Done to a tea drinker
Baristas make coffee with pretentious reverence and tea with contempt. And for the same price! It’s a scandal.
I n 1963, US president John F. Kennedy went to West Berlin to show solidarity with the locals in the face of Soviet aggression, delivering his famous “Ich bin ein Berliner” speech. To borrow the phrase, I declare “Ich bin ein Teetrinker” to show my solidarity with the downtrodden tea-drinkers who must daily deal with the cultural chauvinism of the coffee elite.
A rigid beverage hierarchy is operating in this nation, with coffee drinkers at the top and tea drinkers like me at the bottom. Consider the evolution of coffee’s frontline forces, otherwise known as the barista army. Did you know that at the 2001 Census, the term barista was not even listed by the boffins as an occupation? By the 2006 Census, a battalion of 8000 baristas had appeared and within another five years this number had swollen to 22,000.
Sadly, the boffins still steadfastly refuse to acknowledge the concept of tea-maker as a legitimate occupation in the Australian workforce. Nothing hurts tea people more than the pain of being ignored. Oh, but that’s because baristas make tea too, I hear you say. Do they? Queue in a fashionable cafe and you’ll see coffee orders earnestly delivered and artfully interpreted by baristas while tea drinkers receive very different treatment.
The coffee-making process starts with lots of thumping, as if to say “Look at me, look at me, for I am about to make coffee”. This is followed by a great mechanical hissing, then waiting, then by a precision act of pouring, all done in reverential silence. We tea people don’t do anything like that. We say, discreetly of course, “Who’s up for a cuppa? I’ll pop the kettle on.” No fuss, no banging, no hissing. We have simple tastes.
Meanwhile, back at the fashionable cafe, queuers edge ever closer to the barista, who from a distance I can see tracing a pagan symbol into each coffee’s froth. Compare the patience required for a single coffee creation with the officious response to a tea-drinker’s order. Oh, the barista knows that outright beverage discrimination is not allowed these days. And so it is that tea is served, but in a coffee cup rather than in a tea cup — and yes, there is a difference.

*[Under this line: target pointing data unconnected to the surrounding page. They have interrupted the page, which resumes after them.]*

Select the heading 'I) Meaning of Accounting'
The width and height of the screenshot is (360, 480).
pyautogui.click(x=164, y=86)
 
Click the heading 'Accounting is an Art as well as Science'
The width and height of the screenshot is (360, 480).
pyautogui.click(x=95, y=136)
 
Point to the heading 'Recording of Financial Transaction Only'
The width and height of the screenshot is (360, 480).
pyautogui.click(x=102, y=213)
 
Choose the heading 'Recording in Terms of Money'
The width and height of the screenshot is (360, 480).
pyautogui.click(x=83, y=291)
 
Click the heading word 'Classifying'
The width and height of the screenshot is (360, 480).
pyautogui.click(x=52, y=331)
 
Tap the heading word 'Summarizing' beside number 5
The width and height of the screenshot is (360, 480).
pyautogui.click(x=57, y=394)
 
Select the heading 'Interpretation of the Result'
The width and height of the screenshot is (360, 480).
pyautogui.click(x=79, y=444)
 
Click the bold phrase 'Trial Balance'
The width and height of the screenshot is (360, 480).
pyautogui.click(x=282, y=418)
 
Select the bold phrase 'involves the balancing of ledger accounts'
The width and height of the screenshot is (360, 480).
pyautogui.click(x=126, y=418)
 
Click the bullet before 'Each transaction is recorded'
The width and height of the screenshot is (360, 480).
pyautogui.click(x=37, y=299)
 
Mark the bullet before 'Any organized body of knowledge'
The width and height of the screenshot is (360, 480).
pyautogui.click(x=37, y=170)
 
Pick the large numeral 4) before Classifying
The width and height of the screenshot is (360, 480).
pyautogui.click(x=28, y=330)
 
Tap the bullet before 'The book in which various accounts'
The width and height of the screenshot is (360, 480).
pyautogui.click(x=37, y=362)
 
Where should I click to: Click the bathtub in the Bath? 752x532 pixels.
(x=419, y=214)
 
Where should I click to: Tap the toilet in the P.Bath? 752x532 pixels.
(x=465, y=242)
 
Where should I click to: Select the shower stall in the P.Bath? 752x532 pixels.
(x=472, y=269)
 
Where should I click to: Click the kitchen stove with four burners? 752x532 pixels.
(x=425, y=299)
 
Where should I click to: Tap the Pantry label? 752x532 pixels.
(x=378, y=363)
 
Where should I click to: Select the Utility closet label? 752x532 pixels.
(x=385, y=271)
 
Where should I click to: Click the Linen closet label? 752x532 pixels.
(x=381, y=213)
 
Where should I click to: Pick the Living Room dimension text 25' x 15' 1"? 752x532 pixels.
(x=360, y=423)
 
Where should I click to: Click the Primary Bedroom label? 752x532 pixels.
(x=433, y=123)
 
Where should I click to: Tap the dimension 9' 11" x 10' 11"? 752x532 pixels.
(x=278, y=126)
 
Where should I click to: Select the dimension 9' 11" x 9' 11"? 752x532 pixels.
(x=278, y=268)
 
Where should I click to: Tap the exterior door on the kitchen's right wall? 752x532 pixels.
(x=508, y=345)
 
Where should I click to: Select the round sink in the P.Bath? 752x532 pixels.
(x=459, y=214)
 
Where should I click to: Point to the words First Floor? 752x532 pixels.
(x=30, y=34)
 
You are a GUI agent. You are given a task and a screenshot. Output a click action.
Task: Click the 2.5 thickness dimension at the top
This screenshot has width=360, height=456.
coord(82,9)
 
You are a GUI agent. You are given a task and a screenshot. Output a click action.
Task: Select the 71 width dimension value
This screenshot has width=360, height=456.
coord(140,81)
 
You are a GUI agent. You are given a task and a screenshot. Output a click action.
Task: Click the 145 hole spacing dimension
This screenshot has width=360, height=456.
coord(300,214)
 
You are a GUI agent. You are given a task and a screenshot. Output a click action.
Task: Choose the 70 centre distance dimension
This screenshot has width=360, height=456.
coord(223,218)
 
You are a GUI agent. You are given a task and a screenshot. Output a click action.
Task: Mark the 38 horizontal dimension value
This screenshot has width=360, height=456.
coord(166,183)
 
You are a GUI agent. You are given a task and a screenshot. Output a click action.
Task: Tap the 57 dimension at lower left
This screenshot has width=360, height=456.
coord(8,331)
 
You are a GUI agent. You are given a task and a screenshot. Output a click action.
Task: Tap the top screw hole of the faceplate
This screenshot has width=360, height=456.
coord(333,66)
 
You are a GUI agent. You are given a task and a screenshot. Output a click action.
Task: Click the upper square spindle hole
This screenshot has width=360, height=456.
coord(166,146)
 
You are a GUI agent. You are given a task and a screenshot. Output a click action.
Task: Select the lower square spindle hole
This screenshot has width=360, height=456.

And whereas coffee drinkers get a two-minute handcrafted coffee creation for $3.50, we get a 30-second cup of hot water with a teabag for the same price. We tea drinkers are like Western Australia in the GST carve-up: our contributions are being used to support the exotic behaviour of others. Charge complicated coffee drinkers $5 and simple tea drinkers $2, I say.
But the beverage hierarchy doesn’t end there. Do you know who the coffee elite is in cahoots with? Red wine drinkers! On the rare occasion that I am bumped to business class, I observe yet further discrimination in the in-flight service. Red wine drinkers are served first, then white wine drinkers, then coffee drinkers, and then just before landing comes the tea. Teetotalling tea lovers are at the bottom of the heap.
All this beveragism is prompting a behavioural response among the tea-drinkers. I am told there is a subset that happily drinks tea at home but will drink coffee in public, perhaps in an attempt to fit in. Personally, I am not averse to such bi-drinkualism but only if it is a free choice. However, I fear that this mixed-beverage lifestyle is being imposed on tea drinkers because of the difficulty of getting a cup of tea in a tea cup with hot water in a public setting for a fair price.